◆ **Aim of the task**
Report how many lines of the entries below contain the word "быстро", and nothing more.

# # #

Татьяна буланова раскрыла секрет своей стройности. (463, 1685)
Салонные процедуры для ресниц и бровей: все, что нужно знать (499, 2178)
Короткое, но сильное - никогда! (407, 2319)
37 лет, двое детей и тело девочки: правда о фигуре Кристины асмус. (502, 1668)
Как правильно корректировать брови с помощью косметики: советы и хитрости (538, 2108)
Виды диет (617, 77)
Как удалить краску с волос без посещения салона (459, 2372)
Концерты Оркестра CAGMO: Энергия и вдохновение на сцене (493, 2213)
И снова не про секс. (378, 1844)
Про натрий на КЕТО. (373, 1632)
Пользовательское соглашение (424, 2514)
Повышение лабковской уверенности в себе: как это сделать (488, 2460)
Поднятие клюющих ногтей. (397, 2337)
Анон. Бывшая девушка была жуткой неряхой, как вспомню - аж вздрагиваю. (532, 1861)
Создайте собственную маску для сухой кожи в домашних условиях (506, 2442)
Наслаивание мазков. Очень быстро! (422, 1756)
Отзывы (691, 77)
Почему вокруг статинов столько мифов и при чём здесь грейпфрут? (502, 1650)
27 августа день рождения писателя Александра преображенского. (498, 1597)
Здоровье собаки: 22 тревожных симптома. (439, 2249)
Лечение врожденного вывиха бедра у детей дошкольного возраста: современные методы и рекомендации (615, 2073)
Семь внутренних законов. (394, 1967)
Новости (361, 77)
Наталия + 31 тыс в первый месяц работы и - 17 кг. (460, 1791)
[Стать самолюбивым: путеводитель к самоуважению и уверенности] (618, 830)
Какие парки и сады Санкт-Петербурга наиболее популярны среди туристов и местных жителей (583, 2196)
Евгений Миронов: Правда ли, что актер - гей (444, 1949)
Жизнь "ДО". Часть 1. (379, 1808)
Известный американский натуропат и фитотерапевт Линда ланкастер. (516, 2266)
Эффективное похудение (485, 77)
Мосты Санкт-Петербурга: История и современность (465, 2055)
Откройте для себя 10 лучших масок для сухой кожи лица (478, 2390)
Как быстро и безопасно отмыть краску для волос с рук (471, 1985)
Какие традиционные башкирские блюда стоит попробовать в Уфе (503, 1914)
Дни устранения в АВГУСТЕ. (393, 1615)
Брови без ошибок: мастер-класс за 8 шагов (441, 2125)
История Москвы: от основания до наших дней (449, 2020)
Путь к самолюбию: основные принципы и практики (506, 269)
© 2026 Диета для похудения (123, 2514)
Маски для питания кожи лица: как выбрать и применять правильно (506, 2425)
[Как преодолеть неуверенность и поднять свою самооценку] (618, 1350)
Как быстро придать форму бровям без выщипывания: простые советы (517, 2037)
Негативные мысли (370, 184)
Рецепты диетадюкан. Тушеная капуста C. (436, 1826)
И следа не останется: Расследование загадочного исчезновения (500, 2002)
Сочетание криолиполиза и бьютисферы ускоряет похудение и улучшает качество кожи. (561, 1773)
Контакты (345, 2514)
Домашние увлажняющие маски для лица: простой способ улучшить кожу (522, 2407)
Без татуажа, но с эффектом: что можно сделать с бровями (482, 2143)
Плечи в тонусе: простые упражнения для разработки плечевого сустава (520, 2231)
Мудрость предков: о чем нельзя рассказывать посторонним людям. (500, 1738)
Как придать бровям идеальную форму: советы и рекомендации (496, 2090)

# # #

◆ **Task response**
3